# This configuration file is an example of an advanced configuration
# Review all keys before using it in a HoNCAML pipeline
# Keys with appended comment *REQ* means that specify a value is compulsory
# For all details on configuration parameters, please see the documentation

global:
  # *REQ* Specify one of the following: [regression, classification]
  problem_type:

steps:
  data:
    extract:
      # Specify path of file containing input data
      filepath:
      # Specify columns that will be used as features to learn from
      features:
      # *REQ* Specify target column name
      target:

    transform:
      # Encoding parameters
      encoding:
        # Whether one hot encoding will be applied
        OHE:
        # Specific features that OHE will apply to; empty for all
        features:
        # Maximum values allowed to consider feature for OHE
        # If the feature has more unique values, it is removed
        max_values:
      # If specified, data normalization will be done
      normalize:
        features:
          # Normalization module to use
          # The only one supported is sklearn.preprocessing.StandardScaler
          module:
          # Module params used, specified as key-value
          params:
          # Specific columns of features that normalization will apply to
          columns:
        target:
          module:
          params:
          columns:

  benchmark:
    transform:
      # Models and hyperparameters to benchmark; if ommited, defaults are used.
      # Available models are the ones available from sklearn and torch models,
      # and of course if they apply to the problem type specified.
      # See for example: https://scikit-learn.org/stable/supervised_learning.html
      # Each of the model should be a key, which as values should have as many
      # keys as hiperparameters to consider in the search space.
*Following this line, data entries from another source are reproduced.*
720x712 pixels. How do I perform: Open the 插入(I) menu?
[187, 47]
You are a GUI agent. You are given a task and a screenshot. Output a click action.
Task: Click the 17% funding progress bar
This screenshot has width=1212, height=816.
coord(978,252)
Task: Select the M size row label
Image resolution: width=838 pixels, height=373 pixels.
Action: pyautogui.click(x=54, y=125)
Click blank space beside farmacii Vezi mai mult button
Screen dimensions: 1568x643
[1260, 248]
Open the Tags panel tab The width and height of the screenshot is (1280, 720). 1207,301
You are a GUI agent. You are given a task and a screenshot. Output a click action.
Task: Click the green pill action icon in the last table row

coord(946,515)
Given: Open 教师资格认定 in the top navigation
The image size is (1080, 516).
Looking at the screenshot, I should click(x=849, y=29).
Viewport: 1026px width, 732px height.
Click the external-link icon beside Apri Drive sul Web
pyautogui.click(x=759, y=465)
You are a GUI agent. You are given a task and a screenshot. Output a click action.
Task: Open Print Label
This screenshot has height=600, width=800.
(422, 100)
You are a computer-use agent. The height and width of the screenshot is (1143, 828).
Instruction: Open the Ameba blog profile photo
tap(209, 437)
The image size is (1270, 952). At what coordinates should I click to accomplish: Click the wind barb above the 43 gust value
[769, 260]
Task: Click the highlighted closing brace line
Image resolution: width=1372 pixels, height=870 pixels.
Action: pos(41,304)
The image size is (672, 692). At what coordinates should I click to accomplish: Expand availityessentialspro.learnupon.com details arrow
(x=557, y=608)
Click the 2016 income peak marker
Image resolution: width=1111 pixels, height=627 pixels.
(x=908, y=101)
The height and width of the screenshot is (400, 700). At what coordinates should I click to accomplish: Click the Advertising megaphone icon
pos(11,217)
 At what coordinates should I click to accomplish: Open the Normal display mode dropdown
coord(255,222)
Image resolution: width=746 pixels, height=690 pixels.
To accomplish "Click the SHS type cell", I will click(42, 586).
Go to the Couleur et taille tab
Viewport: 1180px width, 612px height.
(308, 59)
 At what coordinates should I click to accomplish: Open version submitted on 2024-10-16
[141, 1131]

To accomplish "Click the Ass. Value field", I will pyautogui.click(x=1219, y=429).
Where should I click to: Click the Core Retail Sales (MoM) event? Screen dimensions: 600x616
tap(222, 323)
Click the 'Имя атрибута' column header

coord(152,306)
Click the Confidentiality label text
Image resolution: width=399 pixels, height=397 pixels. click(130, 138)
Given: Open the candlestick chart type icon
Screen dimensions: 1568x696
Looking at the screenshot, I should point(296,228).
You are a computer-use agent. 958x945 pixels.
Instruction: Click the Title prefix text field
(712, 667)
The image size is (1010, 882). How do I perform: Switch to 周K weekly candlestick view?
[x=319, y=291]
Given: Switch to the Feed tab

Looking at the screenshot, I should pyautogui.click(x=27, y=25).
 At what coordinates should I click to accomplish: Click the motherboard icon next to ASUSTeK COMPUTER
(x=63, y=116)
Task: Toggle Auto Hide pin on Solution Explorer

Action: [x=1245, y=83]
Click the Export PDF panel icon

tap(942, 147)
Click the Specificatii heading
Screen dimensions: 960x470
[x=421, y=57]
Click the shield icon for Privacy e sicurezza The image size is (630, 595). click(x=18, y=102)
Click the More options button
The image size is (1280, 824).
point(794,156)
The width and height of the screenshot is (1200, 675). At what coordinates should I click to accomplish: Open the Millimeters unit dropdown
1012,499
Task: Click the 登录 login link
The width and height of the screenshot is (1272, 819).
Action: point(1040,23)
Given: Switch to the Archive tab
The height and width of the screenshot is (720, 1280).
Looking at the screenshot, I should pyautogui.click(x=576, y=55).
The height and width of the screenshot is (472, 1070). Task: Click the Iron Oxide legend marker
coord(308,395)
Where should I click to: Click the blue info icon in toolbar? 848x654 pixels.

Each of the
      # hyperparameters will have a search method and the values desired for
      # that method, as defined in ray tune documentation.
      # https://docs.ray.io/en/latest/tune/api/search_space.html
      # Example:
      #   sklearn.neighbors.KNeighborsClassifier:
      #     n_neighbors:
      #       method: randint
      #       values:
      #         - 1
      #         - 10
      #     weights:
      #       method: choice
      #       values:
      #         - uniform
      #         - distance
      # Deep learning models (implemented in torch) follow a specific format,
      # which is covered in detail within the documentation
      models:
      cross_validation:
        # Module to use for cross validation and parameters if required.
        # Should be one of the available in sklearn that apply to the problem.
        # See: https://scikit-learn.org/stable/modules/cross_validation.html#cross-validation-iterators
        module:
        params:
      # If set, metrics reported in benchmark process will be the one/s
      # specified here together with the one in the tuner module, if they are
      # different.  It is possible to use already existing metrics from
      # sklearn, or even define custom metrics. See the documentation for more
      # details.
      # See: # https://scikit-learn.org/stable/modules/classes.html#module-sklearn.metrics
      # It should be a list, containing strings (for metric functions without
      # parameters) or dictionaries, with key as metric name and values as parameters.
      metrics:
      # Tuner options specify the exploration and exploitation of the
      # hyperparameter search defined in the benchmark process: algorithm to
      # explore the search space, termination, etc.
      tuner:
        # Search algorithm module and parameters
        # See: https://docs.ray.io/en/latest/tune/api/suggestion.html
        search_algorithm:
          module:
          params:
        # Parameters to be used in tuner config, specified as key-value.
        # See: https://docs.ray.io/en/latest/tune/api/doc/ray.tune.TuneConfig.html
        tune_config:
        # Parameters to be used in configuration run, specified as key-value.
        # See: https://docs.ray.io/en/latest/ray-air/api/doc/ray.air.RunConfig.html
        run_config:
        # Scheduler module and parameters
        # See: https://docs.ray.io/en/latest/tune/api/schedulers.html
        scheduler:
          module:
          params:
    load:
      # *REQ* Specify folder in which to store benchmark results
      path:
      # Whether to save best configuration model and hyperparameters
      save_best_config_params: